I drove far into Pittsburgh and had no idea where I was, so I finally prayed that I would find a job in the next place I stopped. I pulled over and walked into a furniture store.

I walked in and asked them if they were hiring. They said yes. It was for an interior design position.

I had no experience but they hired me on the spot and I even met with the president of the company that same day.

Law of Least Effort created a drive in me to move forward. My passions were what I followed, not a destination. By closing one chapter, I also ended up helping others, teaching kids with autism, writing a book and self help as well.

When I surrendered, the answers came to me. The dots were connected.

I realized how fragile and vulnerable I had been before I surrendered. In surrendering, I found strength. Life began to “work” again.

It was as if I had been given a superpower. I knew everything I needed, I knew when to leave, what to look for and what to love or lose.

I let it all go.

3. Release

Take a deep breath in. Deep breath out. Release.
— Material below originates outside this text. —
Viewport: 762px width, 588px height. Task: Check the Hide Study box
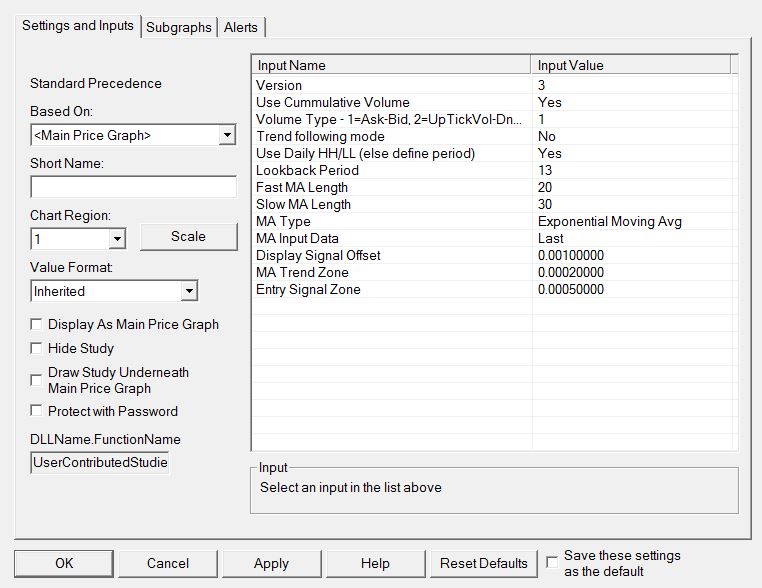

What are you living for? Money, fame, power, the illusion of control? Everything on the outside. The appearance of success at the cost of inner turmoil.

Control is an illusion, our sense of it anyways. Rather than trying to control every outcome, let things fall into place.

Let people and problems go. You don’t have to salvage or solve everything. Don’t chase it.

What you should be chasing? Gratitude for being alive. That’s a feeling we never quite get.

You should feel empowered by simply being alive. That in itself is a gift.

Life is a gift. When we let go the need to control the outcome, we become better people.

Once I was in hot yoga and the instructor told us to go into Tree Pose. I did this and clumsily fell out. She then said, “It’s okay to fall out of tree pose. What’s important is how you rebuild.”

A light bulb went off in my head. I had an Aha! moment right then and there. There was no reason or need to control everything. So, I stopped.

I stopped trying to control that I had little money, little way of finding out how to navigate the next chapter of my life, little knowledge of what was to come, little courage in facing my fears and I let it all go. What I tried to control was actually controlling me.

I once met a Holocaust survivor. I remember as a teen saying, “You’ve seen a lot in your life.” He nodded, a faraway look in his eyes. I gave him a hug.

But it wasn’t enough. I needed to learn from his life that mine was a gift. That I should appreciate my time on earth because nothing was promised.

We cheat ourselves of the joy of the moment when we try to control everything and when we don’t appreciate our life. We stop ourselves short of success.

It’s okay to not be okay. It’s okay to not have the answers. Just Be.

Accept first and learn to let go.

Surrender the fight and see the opportunity.

Release the need to control and actually live your life.

Accept, surrender and release. Try it sometime. It will change your perception and transform your problems into purpose.